▶ **Exercise description**:
From the data below, repeat exactly the lines from the line with "Image resolution: width=373, height=2576." to the line with "Institute of Structural Analysis (134, 132)", both included.

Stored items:
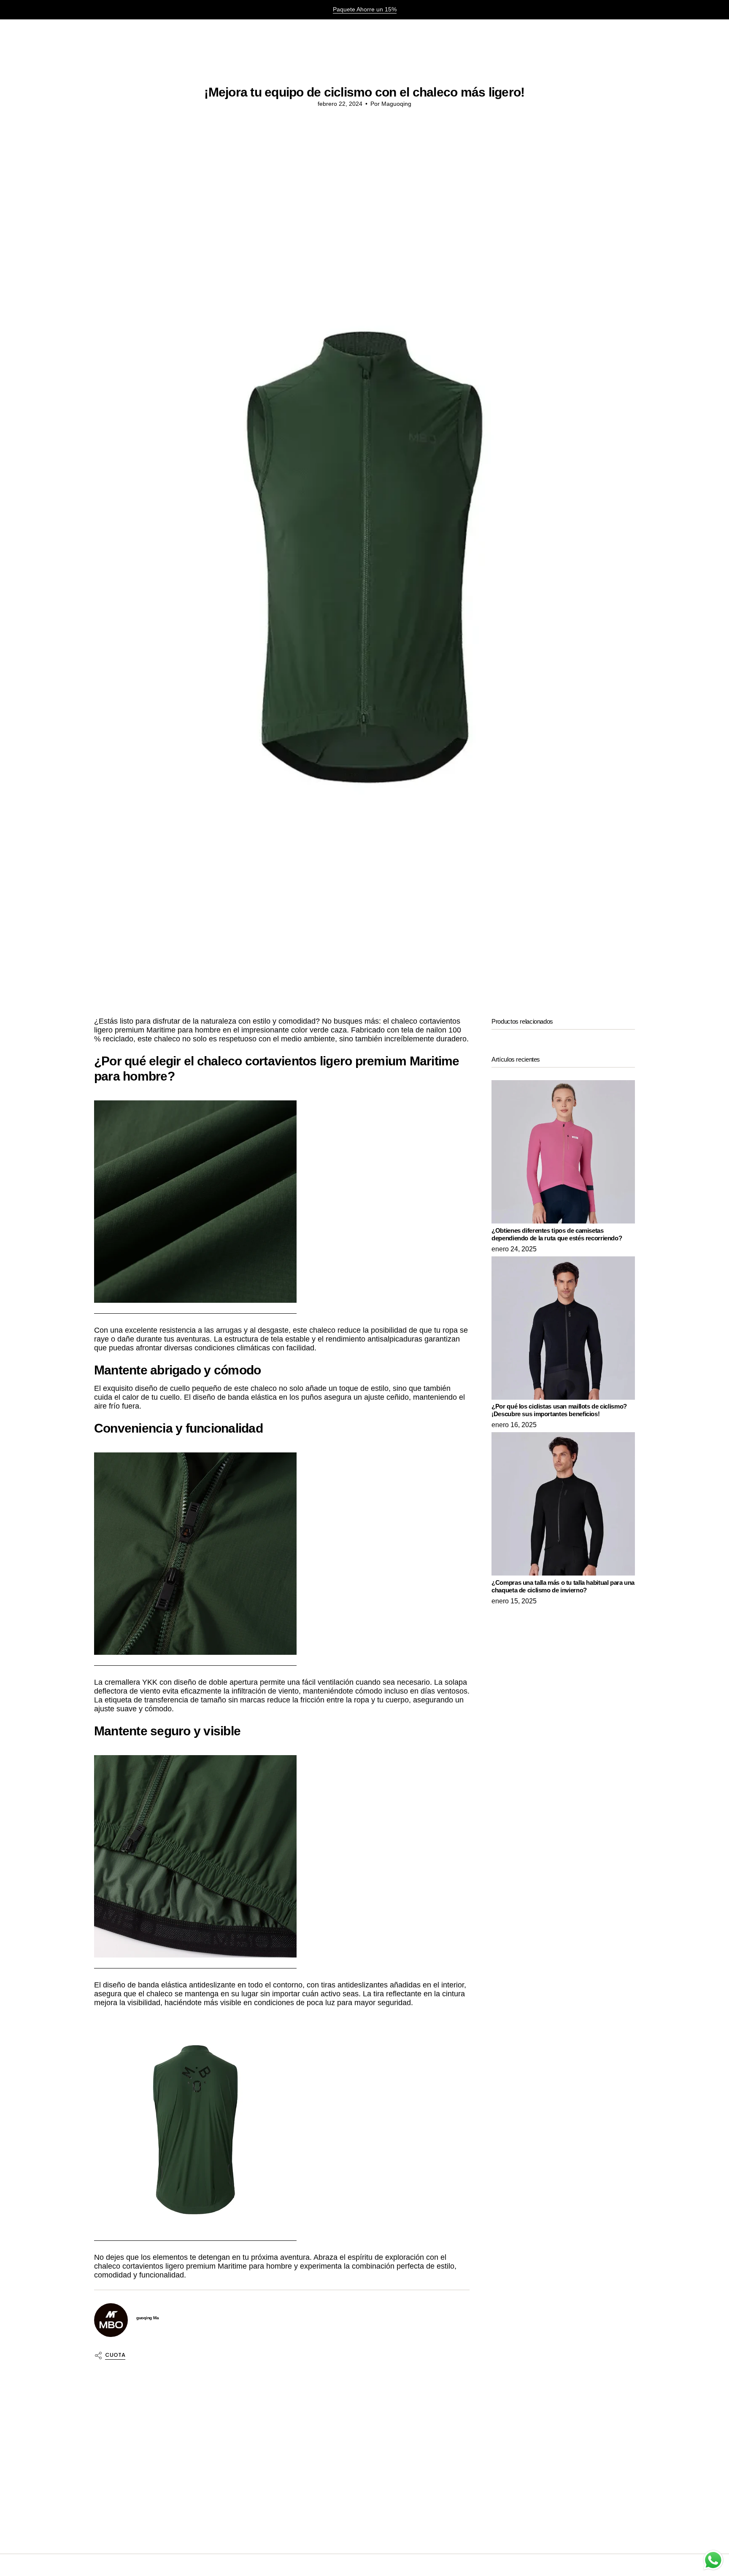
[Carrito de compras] (703, 33)
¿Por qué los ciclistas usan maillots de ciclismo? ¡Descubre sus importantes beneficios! (559, 1410)
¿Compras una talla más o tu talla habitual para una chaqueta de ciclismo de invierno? (562, 1585)
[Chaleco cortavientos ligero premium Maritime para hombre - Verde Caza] (195, 1202)
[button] (35, 33)
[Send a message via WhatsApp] (713, 2560)
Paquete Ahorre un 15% (365, 9)
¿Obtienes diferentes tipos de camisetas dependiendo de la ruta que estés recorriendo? (556, 1233)
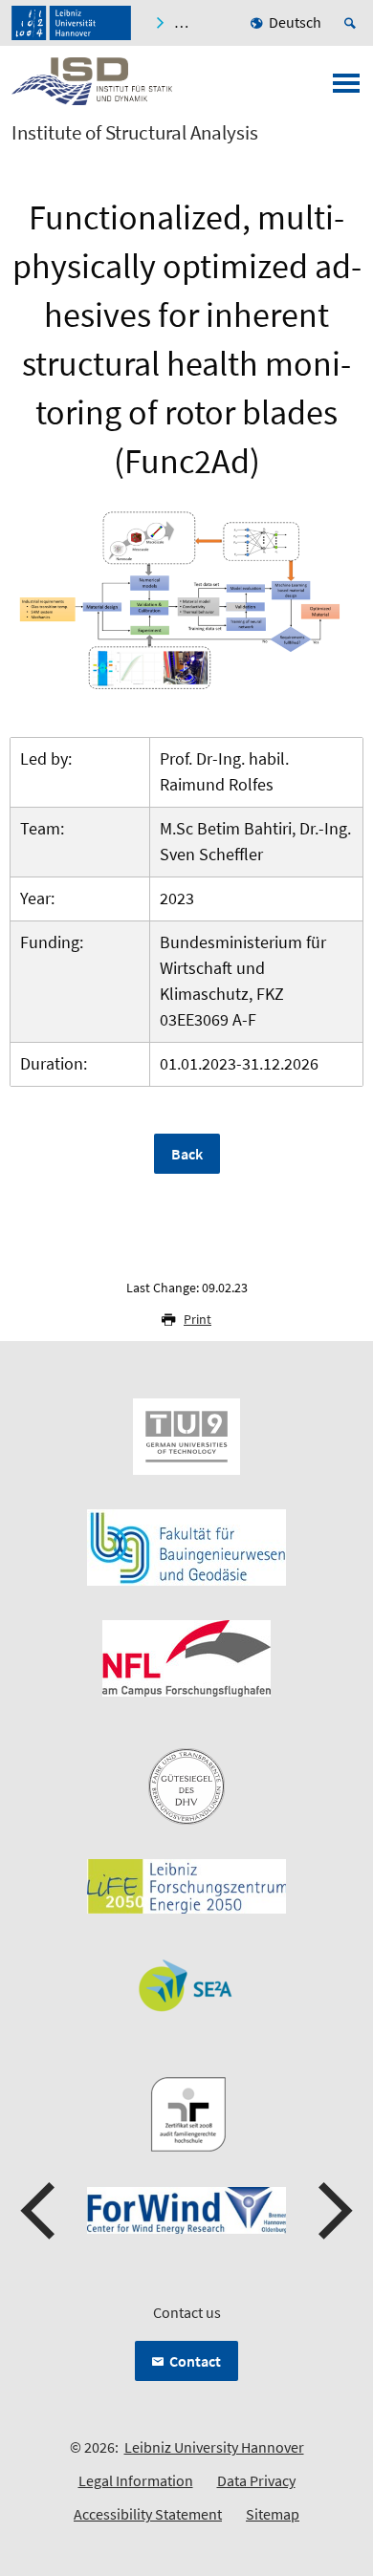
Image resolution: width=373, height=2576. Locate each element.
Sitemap (272, 2513)
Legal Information (135, 2480)
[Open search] (353, 22)
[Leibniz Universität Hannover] (71, 23)
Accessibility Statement (148, 2513)
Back (187, 1153)
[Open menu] (346, 89)
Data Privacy (256, 2480)
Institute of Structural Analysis (134, 132)
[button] (40, 2211)
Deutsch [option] (295, 22)
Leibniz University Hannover (214, 2447)
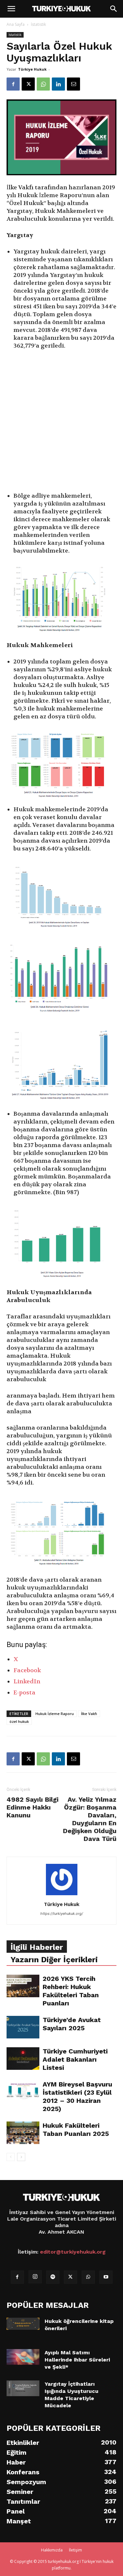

▶ **Task answer**:
Image resolution: width=373, height=2576. Locate each element.
Sitemap (272, 2513)
Legal Information (135, 2480)
[Open search] (353, 22)
[Leibniz Universität Hannover] (71, 23)
Accessibility Statement (148, 2513)
Back (187, 1153)
[Open menu] (346, 89)
Data Privacy (256, 2480)
Institute of Structural Analysis (134, 132)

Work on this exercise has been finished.